A random mental walk.

Wednesday, November 11, 2009

12 - 8 = 4

I'd had a few e-mail exchanges with a student about tutoring. Our original schedule didn't fit her schedule, but as more tutors came on board and the schedule was changed she let me know she was coming in. That she did. The tutor did the best he could, what with two other students also being there.

She was having problems converting values between number systems. (It is possible to teach students to convert from decimal to binary in their head. I've done it. They've even done the conversion with negative numbers which seems impossible until you learn the trick. I'm shading the truth a bit. The students do the conversion by having each student act as a binary digit. Each student performs a subtraction and passes the remainder on to the next student representing the next smaller digit. I've wandered afield - back to the narrative.)

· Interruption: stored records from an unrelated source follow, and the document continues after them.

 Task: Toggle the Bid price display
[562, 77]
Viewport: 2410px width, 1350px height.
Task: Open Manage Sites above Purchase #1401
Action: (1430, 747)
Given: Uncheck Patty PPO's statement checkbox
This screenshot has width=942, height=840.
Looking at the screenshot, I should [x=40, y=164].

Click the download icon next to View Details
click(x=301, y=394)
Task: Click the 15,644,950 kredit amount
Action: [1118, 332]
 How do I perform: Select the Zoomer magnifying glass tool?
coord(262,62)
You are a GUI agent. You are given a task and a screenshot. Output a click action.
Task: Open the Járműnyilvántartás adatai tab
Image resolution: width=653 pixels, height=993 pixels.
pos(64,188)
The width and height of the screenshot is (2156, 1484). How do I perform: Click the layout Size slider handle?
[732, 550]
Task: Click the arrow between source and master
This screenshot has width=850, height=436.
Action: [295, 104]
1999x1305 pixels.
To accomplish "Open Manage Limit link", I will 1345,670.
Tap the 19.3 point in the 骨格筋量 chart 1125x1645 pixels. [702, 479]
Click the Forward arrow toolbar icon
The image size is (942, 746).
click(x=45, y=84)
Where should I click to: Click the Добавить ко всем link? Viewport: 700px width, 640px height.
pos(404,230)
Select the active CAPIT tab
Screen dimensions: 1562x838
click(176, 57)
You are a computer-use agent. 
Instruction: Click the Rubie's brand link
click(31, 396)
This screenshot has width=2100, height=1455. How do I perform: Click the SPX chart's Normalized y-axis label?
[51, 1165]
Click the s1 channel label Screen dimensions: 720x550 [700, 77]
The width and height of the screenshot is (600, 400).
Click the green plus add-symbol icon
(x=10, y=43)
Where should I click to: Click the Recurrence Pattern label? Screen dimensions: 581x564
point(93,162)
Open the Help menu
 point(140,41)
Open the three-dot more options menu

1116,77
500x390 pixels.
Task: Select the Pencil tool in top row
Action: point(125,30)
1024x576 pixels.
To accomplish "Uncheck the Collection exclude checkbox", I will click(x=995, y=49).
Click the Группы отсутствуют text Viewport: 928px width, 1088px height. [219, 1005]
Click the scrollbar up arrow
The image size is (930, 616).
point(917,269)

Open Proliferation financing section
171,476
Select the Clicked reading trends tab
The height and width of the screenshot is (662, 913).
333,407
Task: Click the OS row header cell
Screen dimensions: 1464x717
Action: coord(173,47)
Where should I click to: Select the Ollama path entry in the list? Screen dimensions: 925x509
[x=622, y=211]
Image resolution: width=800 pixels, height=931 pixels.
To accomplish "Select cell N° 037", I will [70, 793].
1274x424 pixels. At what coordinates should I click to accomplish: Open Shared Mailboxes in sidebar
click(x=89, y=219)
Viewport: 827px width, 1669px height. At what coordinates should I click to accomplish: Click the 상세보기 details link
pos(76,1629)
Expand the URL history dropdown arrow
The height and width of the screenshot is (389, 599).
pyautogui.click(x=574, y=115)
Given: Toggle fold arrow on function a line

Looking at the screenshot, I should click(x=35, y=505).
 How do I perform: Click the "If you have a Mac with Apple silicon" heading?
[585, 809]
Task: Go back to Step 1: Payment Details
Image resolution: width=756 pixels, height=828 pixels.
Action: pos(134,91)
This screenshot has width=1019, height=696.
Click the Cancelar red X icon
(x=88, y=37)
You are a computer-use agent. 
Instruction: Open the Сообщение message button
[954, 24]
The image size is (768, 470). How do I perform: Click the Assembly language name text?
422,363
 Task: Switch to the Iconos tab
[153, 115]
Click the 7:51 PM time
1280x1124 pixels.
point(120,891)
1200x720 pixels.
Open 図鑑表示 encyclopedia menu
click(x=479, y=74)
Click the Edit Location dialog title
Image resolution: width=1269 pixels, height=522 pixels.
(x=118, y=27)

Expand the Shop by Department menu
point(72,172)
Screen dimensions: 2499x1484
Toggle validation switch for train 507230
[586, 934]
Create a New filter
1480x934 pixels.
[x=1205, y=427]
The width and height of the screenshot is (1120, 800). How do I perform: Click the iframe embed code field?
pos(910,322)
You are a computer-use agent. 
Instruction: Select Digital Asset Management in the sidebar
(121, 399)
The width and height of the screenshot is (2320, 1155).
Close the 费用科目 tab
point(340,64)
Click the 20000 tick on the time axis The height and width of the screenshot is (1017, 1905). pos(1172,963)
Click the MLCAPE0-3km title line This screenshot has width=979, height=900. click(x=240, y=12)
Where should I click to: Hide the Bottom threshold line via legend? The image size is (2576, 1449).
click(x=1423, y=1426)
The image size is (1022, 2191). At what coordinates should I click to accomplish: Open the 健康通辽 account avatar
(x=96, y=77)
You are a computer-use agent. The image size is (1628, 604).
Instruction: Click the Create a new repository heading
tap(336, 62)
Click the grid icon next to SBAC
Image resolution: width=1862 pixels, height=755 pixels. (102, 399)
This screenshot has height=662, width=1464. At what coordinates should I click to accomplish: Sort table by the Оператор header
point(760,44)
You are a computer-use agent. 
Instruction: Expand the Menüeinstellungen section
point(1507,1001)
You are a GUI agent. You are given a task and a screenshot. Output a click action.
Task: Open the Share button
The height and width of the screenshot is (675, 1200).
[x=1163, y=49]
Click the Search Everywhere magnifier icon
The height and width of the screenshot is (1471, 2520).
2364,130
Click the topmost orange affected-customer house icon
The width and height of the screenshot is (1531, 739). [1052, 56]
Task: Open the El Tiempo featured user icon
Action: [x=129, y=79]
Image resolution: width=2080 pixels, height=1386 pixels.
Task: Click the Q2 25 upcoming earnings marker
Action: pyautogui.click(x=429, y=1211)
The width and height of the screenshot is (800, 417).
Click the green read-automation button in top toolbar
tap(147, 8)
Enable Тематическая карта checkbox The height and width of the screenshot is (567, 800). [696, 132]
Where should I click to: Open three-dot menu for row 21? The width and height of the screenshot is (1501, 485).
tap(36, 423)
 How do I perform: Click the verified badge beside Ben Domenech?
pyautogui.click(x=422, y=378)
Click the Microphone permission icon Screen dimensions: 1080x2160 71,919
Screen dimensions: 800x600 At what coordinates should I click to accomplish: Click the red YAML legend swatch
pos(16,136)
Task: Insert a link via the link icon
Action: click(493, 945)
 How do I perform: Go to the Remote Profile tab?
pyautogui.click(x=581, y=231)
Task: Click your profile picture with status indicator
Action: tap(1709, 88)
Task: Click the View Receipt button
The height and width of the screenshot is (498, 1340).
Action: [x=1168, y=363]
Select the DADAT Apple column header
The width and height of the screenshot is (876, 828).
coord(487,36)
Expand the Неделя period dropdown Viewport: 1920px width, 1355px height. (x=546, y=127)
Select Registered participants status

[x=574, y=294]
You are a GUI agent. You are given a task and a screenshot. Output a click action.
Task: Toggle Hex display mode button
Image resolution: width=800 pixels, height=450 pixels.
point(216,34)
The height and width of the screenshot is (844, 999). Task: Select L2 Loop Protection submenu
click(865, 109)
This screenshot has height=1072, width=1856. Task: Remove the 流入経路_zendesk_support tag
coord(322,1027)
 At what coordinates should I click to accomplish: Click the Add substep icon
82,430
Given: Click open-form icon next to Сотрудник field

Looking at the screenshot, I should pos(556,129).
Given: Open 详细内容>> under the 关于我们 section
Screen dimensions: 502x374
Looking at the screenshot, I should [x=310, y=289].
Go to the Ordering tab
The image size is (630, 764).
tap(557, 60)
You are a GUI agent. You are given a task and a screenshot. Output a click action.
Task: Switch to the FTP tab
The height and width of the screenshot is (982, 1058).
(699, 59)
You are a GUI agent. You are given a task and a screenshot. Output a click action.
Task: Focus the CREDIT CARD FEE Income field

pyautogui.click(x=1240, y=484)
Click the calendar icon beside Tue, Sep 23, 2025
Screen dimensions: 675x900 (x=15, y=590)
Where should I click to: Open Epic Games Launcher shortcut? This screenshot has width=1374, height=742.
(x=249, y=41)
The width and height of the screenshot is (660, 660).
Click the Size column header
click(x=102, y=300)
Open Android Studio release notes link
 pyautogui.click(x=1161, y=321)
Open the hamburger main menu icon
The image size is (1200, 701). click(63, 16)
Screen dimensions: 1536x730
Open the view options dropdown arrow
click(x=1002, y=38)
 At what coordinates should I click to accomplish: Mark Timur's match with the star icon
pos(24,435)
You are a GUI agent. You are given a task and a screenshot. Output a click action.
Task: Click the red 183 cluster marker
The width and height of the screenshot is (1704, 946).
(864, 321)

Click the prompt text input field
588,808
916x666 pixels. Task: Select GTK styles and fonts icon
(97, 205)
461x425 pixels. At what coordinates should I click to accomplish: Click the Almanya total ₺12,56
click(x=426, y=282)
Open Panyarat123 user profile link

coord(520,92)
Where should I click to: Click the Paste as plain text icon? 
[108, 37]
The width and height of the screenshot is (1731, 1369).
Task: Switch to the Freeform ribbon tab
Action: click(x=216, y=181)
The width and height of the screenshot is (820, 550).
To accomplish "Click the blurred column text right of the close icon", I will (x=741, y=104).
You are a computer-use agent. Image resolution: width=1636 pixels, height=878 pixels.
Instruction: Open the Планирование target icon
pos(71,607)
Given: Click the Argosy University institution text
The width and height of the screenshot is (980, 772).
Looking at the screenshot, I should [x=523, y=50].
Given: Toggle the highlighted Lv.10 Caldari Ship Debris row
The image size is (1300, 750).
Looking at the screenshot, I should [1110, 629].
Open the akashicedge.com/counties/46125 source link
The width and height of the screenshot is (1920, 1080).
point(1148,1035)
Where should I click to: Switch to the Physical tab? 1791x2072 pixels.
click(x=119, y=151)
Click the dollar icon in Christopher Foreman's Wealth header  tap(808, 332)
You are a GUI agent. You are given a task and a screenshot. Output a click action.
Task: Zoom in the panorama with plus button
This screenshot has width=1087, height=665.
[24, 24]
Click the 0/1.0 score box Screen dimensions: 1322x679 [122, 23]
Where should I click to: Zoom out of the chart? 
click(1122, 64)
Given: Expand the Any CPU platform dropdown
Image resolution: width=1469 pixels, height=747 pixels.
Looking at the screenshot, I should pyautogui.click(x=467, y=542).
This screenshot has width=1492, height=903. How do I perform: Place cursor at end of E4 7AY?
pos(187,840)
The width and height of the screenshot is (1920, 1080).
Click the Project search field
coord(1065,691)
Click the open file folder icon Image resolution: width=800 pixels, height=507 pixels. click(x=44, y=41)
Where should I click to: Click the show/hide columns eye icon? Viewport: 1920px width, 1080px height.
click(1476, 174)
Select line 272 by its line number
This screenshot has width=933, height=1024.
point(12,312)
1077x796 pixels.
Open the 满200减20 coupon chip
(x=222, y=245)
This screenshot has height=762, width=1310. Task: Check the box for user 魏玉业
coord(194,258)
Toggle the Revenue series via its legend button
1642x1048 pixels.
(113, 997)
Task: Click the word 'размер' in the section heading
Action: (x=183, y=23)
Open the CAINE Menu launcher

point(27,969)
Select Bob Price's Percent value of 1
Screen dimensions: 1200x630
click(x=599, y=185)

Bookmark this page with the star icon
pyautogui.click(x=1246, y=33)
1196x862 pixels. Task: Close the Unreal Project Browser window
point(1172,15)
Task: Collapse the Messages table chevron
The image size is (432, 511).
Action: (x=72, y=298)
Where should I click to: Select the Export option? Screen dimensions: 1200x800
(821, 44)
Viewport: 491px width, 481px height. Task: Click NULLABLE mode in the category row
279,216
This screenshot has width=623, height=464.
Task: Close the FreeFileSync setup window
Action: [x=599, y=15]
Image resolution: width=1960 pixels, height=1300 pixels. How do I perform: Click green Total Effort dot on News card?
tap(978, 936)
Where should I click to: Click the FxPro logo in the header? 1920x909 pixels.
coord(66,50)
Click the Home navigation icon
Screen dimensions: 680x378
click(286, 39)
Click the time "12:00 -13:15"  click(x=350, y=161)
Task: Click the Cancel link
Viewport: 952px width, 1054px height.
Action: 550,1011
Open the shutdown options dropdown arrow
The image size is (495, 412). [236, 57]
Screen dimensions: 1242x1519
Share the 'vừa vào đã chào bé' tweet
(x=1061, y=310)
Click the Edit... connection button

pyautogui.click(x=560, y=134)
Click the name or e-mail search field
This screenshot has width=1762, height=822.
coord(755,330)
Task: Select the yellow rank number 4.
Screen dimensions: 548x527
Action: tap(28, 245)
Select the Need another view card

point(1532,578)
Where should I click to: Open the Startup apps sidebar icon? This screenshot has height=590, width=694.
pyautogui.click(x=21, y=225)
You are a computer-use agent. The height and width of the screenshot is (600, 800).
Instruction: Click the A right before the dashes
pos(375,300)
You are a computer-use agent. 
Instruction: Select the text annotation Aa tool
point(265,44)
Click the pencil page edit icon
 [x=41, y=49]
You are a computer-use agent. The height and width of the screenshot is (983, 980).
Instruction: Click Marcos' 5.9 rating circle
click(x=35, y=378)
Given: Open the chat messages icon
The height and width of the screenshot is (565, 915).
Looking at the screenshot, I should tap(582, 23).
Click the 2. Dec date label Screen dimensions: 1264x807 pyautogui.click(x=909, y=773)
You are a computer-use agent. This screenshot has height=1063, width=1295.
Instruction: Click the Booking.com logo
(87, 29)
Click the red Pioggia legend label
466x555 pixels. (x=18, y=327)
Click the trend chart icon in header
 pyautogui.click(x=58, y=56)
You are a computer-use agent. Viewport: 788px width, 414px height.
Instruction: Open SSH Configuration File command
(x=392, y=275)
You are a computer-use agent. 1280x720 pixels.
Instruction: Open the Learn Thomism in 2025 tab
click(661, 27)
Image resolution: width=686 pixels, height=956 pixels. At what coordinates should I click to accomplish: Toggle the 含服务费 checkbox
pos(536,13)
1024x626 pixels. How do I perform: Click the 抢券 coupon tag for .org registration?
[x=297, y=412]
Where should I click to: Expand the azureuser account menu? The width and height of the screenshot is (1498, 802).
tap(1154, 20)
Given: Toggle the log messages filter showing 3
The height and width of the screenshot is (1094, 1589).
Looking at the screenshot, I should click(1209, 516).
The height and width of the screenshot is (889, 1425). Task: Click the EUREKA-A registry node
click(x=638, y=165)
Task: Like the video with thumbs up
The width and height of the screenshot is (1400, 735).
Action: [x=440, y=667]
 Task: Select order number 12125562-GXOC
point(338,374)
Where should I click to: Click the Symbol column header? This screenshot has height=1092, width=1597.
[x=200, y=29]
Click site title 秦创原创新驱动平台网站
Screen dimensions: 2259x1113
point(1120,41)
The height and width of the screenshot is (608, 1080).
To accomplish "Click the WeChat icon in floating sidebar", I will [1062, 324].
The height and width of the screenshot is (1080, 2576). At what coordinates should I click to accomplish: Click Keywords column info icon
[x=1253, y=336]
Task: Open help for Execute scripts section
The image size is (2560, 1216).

All that conversion requires is that the student be able to recognize which of two numbers is bigger (most get that), be able to multiply and subtract. Having spent a long time among technical people I was taken aback when the student needed to use her fingers to calculate the result of subtracting 8 from 12.

I thought she was a joking. Then I saw that she had no feel for numbers: when asked "how many times 4,096 went into 49,000" I expected that she's say "a little more than 12." I never expected her to say, "I dunno" and then start guessing.

Hoo-boy we're in trouble here. She said she didn't like math, I replied that part of the reason that the country was in the financial mess it's in might be attributable to people quite literally being unable to do the math on their mortgage commitment. Her answer was something I never have expected. "Oh, I'd only get a fixed rate mortgage.

Take home message? Maybe a heuristic is an adequate substitution for knowledge. Even so, seeing a college student use their fingers to perform simple math still upsets me. (One exception: computer science students learning once again how to use indexes which begin at zero instead of one.)